## What the task asks
Return each line of the items below that contains the word "folder", copied in full.

## Recorded data
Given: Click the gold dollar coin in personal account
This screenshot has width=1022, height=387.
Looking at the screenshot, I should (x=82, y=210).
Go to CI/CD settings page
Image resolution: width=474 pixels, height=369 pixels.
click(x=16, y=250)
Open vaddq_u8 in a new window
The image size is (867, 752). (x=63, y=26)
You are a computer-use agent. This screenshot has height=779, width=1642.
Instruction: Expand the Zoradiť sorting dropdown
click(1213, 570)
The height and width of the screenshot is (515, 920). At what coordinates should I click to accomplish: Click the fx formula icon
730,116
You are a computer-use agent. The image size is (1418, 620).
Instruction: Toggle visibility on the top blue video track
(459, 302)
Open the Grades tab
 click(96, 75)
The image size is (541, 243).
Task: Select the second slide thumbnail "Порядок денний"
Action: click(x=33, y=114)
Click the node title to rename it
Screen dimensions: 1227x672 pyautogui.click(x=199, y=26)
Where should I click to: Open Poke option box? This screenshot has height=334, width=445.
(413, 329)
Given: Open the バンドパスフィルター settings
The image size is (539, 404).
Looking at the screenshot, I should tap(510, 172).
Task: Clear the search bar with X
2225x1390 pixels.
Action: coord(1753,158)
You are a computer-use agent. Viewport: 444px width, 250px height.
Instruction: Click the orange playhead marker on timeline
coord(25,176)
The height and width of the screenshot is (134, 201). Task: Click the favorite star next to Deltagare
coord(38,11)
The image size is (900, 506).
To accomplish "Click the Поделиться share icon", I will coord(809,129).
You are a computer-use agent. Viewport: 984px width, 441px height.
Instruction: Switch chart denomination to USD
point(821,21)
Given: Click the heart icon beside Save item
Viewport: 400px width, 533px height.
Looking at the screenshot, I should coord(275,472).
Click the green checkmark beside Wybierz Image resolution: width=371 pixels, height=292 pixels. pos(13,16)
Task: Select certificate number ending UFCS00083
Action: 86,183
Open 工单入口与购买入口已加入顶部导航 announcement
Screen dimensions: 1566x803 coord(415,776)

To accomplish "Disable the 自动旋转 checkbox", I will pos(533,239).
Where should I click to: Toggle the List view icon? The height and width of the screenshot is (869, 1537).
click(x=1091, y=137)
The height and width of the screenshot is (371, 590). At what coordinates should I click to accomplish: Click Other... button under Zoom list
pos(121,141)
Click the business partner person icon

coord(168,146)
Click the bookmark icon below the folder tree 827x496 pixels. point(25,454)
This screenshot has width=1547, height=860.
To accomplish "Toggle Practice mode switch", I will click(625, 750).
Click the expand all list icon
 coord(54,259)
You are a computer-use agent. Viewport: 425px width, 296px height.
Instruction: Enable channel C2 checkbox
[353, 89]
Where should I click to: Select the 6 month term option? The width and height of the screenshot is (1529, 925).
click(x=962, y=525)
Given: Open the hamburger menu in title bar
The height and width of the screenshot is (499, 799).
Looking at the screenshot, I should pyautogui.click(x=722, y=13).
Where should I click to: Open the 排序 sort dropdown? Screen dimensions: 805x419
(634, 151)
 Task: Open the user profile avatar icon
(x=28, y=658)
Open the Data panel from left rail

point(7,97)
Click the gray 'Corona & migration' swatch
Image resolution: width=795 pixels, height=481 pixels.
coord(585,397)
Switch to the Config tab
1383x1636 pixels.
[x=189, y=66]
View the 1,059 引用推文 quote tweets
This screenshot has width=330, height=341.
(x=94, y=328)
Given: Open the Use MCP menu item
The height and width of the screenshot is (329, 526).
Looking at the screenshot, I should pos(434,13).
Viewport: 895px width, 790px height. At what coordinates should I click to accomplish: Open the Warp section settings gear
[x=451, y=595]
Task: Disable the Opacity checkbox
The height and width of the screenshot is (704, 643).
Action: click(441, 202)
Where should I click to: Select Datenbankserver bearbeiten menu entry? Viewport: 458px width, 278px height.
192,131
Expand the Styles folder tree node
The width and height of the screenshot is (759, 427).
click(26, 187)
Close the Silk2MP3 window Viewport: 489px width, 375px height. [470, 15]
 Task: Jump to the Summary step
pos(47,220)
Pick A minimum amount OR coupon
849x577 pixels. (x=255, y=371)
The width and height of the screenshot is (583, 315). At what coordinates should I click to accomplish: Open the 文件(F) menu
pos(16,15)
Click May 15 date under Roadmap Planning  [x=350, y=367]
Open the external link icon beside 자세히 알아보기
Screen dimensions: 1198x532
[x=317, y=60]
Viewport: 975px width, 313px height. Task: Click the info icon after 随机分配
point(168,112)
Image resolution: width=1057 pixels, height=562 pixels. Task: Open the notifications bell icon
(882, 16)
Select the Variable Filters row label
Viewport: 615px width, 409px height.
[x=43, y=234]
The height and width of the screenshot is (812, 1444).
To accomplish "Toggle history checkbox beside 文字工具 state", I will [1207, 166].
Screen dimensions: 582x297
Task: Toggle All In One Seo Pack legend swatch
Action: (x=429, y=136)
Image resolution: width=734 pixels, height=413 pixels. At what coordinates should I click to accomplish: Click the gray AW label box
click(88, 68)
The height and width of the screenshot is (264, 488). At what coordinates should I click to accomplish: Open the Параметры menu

## Response to this exercise
Click the bookmark icon below the folder tree 827x496 pixels. point(25,454)
Expand the Styles folder tree node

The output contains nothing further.